DAYS 6-10 (NOVEMBER 28-DECEMBER 2)
A significant warm-up is expected November 28-29 then temperatures get knocked back down toward normal thereafter with mainly dry weather overall.

DAYS 11-15 (DECEMBER 3-7)
Not going to say too much here as we will be in a pattern that may have more Pacific jet energy here and timing impossible to pin down so far in advance. Will fine-tune this going forward.

Wednesday Forecast

7:47AM

DAYS 1-5 (NOVEMBER 22-26)
Discussion…
Well so much for my “no travel trouble” a few days ago regarding today. Sometimes they just don’t work out so well. What I thought would be an area of rain largely offshore and a front with very little precipitation on it turns out to be that front helping to squeeze the atmosphere as a tongue of tropical moisture moves northward into southeastern New England on this day before Thanksgiving, resulting in widespread rain. So travel will be slow around the area today, though improvement will arrive at the end of the day and we’re still looking at a dry but chilly Thanksgiving Day as high pressure moves in. This will hang on through Friday as it stands now though some cloudiness is still expected as it starts to warm, first aloft, then at the surface, which will be much more notable by Saturday as we will be in the southwesterly air flow ahead of a cold front. This front will come through Saturday night when a few rain showers may occur. And as cold air flows in and an upper disturbance crosses the region Sunday a few snow showers may occur.
Detailed forecast…
TODAY: Overcast with rain and embedded downpours and thunder especially southeastern MA and RI, diminishing toward dusk when clouds may break.
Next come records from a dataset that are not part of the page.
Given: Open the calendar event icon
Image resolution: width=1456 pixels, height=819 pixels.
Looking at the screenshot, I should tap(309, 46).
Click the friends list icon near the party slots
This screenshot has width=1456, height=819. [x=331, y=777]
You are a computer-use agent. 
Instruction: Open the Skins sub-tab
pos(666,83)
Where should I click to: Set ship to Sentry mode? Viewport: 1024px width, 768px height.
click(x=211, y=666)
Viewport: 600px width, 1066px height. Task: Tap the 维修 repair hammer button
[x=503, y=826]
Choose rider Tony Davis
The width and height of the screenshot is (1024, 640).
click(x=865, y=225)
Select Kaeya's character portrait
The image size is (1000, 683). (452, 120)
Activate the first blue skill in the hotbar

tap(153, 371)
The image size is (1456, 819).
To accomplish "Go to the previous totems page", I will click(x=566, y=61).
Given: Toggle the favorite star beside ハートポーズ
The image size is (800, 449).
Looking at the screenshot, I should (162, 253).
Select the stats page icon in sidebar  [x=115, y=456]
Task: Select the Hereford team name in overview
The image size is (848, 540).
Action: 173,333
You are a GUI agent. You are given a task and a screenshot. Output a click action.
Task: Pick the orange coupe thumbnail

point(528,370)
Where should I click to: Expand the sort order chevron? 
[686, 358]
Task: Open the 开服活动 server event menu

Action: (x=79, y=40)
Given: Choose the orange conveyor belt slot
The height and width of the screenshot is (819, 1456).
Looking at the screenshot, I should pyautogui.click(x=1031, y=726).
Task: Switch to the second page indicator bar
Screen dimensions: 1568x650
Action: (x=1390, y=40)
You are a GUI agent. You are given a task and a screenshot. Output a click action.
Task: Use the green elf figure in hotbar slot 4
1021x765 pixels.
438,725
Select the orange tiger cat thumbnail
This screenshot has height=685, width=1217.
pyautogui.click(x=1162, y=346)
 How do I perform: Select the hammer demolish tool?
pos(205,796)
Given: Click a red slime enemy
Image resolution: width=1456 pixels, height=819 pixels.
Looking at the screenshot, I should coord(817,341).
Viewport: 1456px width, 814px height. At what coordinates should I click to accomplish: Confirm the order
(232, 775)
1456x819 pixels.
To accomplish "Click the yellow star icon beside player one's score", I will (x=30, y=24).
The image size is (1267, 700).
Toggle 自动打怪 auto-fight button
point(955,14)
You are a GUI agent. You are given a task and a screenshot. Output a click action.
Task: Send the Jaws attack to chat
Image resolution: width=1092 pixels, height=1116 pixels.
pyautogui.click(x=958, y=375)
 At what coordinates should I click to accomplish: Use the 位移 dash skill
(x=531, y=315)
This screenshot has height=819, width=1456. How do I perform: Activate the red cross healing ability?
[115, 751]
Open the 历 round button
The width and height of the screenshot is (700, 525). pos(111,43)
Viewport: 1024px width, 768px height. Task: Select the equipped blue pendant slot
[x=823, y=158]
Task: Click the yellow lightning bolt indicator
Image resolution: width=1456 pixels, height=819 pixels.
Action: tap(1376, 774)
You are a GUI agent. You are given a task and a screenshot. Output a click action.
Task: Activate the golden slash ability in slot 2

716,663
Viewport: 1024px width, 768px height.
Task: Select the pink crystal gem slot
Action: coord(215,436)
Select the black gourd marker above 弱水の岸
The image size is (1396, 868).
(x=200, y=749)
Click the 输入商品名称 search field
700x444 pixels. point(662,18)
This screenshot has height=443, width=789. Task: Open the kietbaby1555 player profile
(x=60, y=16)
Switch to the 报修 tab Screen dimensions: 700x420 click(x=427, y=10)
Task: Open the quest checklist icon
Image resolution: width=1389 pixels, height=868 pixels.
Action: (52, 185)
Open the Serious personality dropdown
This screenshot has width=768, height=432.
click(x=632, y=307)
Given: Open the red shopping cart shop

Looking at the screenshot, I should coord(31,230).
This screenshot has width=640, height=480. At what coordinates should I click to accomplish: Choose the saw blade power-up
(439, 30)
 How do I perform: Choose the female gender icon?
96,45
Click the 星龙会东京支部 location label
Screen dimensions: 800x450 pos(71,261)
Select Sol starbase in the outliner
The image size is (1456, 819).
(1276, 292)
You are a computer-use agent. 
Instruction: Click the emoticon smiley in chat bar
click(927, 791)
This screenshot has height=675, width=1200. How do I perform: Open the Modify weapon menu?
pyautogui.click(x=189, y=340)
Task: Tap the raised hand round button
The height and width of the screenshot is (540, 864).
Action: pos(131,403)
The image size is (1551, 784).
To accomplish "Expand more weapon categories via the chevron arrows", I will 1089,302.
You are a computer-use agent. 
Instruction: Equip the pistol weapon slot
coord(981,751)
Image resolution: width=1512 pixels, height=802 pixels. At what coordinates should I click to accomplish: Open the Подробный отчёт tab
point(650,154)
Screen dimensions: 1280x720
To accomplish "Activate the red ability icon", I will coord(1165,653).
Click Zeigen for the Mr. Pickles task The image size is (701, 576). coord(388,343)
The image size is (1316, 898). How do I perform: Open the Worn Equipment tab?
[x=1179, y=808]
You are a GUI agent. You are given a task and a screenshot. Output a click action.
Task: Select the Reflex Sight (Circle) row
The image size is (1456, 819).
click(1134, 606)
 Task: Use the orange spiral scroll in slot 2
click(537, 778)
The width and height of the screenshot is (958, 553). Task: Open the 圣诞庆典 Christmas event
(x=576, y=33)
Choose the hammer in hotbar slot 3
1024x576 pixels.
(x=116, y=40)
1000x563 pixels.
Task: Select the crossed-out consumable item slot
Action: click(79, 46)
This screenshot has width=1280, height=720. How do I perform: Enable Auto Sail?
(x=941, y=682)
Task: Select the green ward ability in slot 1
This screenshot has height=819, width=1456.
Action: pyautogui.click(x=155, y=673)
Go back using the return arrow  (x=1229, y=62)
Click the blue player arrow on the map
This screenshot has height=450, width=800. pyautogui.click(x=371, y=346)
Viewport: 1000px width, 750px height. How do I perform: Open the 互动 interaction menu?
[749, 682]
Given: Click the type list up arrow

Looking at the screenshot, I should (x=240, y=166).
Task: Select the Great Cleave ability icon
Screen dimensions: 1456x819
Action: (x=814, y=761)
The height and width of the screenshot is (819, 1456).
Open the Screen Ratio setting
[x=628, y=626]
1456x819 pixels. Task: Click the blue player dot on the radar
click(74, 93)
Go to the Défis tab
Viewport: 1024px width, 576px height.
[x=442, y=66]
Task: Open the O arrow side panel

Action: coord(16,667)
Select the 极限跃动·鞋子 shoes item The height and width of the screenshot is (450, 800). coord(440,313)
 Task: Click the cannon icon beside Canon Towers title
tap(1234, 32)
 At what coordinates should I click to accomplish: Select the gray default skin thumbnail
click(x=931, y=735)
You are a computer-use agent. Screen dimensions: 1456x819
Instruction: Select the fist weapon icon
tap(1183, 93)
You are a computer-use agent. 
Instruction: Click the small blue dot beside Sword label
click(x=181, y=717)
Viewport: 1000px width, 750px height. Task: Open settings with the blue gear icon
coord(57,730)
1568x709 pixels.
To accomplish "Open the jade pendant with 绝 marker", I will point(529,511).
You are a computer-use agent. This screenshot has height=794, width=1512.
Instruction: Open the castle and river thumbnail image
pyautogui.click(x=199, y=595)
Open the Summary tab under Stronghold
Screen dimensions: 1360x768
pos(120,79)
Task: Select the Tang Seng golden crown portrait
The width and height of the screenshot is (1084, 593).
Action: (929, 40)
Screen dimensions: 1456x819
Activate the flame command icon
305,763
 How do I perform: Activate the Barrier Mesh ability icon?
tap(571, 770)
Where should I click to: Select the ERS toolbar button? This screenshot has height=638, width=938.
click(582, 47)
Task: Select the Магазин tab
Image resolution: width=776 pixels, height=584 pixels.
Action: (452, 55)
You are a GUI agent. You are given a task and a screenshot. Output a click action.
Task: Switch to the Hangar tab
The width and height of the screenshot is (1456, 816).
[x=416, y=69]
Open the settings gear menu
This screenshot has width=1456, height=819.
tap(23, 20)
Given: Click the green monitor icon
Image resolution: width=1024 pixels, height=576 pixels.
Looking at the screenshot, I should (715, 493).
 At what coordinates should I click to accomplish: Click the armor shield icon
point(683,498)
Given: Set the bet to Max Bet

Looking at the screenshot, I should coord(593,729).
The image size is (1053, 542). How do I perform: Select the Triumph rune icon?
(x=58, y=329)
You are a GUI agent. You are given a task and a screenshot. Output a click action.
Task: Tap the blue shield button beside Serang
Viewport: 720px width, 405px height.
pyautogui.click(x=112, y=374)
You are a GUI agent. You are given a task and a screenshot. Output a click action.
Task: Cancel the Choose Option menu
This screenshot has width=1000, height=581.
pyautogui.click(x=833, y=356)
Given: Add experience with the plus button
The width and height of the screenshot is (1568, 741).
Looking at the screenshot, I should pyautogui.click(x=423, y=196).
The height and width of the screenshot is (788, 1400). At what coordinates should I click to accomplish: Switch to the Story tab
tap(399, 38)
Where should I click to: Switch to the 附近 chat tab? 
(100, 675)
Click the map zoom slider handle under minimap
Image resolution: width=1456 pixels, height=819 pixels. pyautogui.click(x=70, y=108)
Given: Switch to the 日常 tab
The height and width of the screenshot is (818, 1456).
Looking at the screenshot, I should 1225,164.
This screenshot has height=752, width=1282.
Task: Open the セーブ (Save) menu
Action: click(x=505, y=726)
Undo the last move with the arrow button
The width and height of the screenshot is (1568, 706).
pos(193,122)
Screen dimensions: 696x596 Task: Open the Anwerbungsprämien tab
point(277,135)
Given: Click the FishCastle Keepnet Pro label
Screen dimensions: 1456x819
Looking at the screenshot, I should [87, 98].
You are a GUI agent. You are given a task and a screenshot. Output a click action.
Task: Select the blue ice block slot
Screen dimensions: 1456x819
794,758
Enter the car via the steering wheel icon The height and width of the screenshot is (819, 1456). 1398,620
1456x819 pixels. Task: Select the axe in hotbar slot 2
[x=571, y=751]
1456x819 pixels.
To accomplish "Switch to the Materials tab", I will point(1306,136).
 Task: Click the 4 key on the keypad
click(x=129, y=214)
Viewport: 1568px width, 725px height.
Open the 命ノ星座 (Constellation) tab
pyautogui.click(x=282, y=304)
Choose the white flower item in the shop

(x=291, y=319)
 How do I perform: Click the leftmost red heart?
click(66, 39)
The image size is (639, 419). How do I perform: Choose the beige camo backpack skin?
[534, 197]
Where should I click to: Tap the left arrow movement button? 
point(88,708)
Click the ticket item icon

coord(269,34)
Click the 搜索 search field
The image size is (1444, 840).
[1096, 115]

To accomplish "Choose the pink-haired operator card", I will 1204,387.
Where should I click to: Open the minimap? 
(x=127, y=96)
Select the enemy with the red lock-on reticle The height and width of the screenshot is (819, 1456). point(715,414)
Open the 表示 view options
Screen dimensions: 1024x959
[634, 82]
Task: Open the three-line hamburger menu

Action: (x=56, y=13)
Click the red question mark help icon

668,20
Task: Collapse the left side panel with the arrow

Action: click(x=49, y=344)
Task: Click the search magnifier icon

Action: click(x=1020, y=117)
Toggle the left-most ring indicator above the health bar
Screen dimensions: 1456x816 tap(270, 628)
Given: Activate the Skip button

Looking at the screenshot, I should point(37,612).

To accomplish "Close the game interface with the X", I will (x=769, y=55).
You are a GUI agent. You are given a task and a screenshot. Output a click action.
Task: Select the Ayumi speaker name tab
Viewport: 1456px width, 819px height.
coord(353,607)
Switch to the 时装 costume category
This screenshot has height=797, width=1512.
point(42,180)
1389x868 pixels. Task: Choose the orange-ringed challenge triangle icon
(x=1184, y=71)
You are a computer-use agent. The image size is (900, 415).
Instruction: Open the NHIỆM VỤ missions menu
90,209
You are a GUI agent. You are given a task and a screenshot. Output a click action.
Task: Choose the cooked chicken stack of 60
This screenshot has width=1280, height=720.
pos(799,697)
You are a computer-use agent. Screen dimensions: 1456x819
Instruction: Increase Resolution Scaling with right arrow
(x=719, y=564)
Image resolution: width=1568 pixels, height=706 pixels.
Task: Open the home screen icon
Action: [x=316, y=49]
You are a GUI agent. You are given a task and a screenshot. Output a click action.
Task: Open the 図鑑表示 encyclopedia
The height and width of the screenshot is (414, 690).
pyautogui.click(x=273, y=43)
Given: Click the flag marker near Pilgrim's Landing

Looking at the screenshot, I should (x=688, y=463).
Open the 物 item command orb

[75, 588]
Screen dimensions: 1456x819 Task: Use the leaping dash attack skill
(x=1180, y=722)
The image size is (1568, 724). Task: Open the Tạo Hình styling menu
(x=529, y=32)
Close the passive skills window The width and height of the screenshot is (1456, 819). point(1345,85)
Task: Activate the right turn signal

Highs 46-53. Wind light S to SW becoming NW and increasing to 10-20 MPH late day.
TONIGHT: Clearing. Watch for patchy ice where the ground does not dry. Lows 25-31. Wind NW 10-20 MPH, diminishing toward dawn.
THURSDAY – THANKSGIVING: Mostly sunny. Highs 38-45. Wind light W.
THURSDAY NIGHT: Increasing clouds. Lows 22-30. Wind light W.
FRIDAY: Variably cloudy. Highs 40-47. Wind light W.
SATURDAY: Partly sunny. Chance of rain showers late day or evening. Lows in the 30s. Highs in the 50s.
SUNDAY: Partly sunny. Chance of snow showers. Temperatures fall to the 30s.

DAYS 6-10 (NOVEMBER 27-DECEMBER 1)
The tough that I thought may ignite a storm early in this period should be progressive enough to allow high pressure to move in with dry and cool weather November 27 and a milder November 28 ahead of the next cold front, which may bring a little bit of unsettled weather on November 29 or 30 with fair weather returning as December arrives.

DAYS 11-15 (DECEMBER 2-6)
Indications are for a progressive pattern, weak systems, and a couple air mass changes. Will work on the details as the days get closer.